Navy admiral fired from position as senior NATO planner

A senior Navy officer who represented the U.S. in NATO military planning was fired Monday with no clear explanation from the Pentagon on why they were removed.

Vice Adm. Shoshana Chatfield, a career Navy helicopter pilot, had been the U.S.’s top military representative to the NATO Military Committee.

A Pentagon spokesperson did not provide an explanation on Chatfield’s firing, saying officials “have anything to offer right now.” Chatfield’s relief was first reported by Reuters.

Chatfield graduated from Boston University in 1987 and trained as a Navy helicopter pilot, flying SH-3, CH-46D and MH-60S in her career, according to an online biography.

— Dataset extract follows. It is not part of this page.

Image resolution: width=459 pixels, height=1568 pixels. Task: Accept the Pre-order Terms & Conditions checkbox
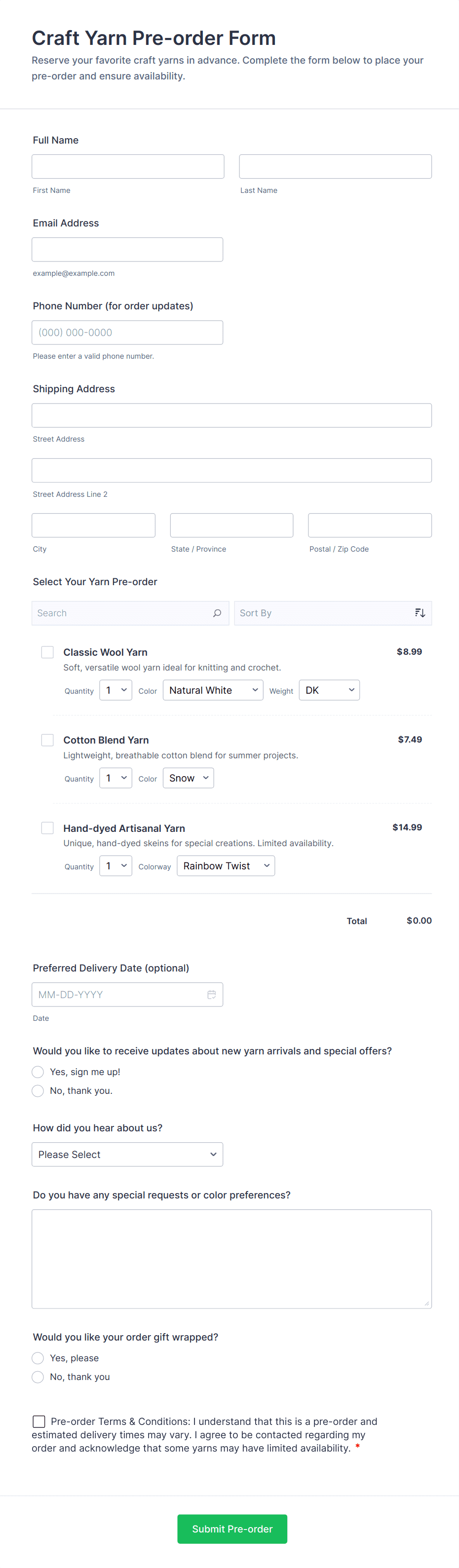(x=39, y=1421)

She later commanded Helicopter Combat Support Squadron HC-5 and Helicopter Sea Combat Squadron HSC-25. She also commanded a joint provincial reconstruction team in Farah Province, Afghanistan, in 2008.

Her awards include the Distinguished Service Medal, Defense Superior Service Medal, and Bronze Star Medal.

String of firings

Chatfield’s removal comes amid a string of firings with political overtones of senior military officers and intelligence officials. Six senior officers were dismissed from intelligence positions last weekend by President Donald Trump, including Air Force Gen. Timothy D. Haugh, the head of both the National Security Agency and U.S. Cyber Command. In February, two members of the joint chiefs of staff — Air Force Gen. C.Q. Brown and Chief of Naval Operations Adm. Lisa Franchetti — were both fired without explanation.

Though no reason for Chatfield’s firing has been released, she was targeted last December by a right-wing political group, the American Accountability Foundation. The organization wrote a letter to Secretary of State Pete Hegseth in December urging him to fire 20 senior military officials, including Chatsworth. The AAF describes its work as “aggressive research and investigations to advance conservative messaging.”

Chatfield is at least the second senior officer on the AAF list to lose their job in an unexplained firing, along with Franchetti. At least one Air Force general on the list has announced his retirement for this July.

When the AAF released its list, former Defense Secretary Chuck Hagel told the Associated Press that such targeting by partisan groups would have “considerable, wide and deep consequences” inside the military as officers begin to fear for their careers.

“You will drive people out,” Hagel said. “It affects morale as widely and deeply as anything — it creates a negative dynamic that will trickle through an organization.”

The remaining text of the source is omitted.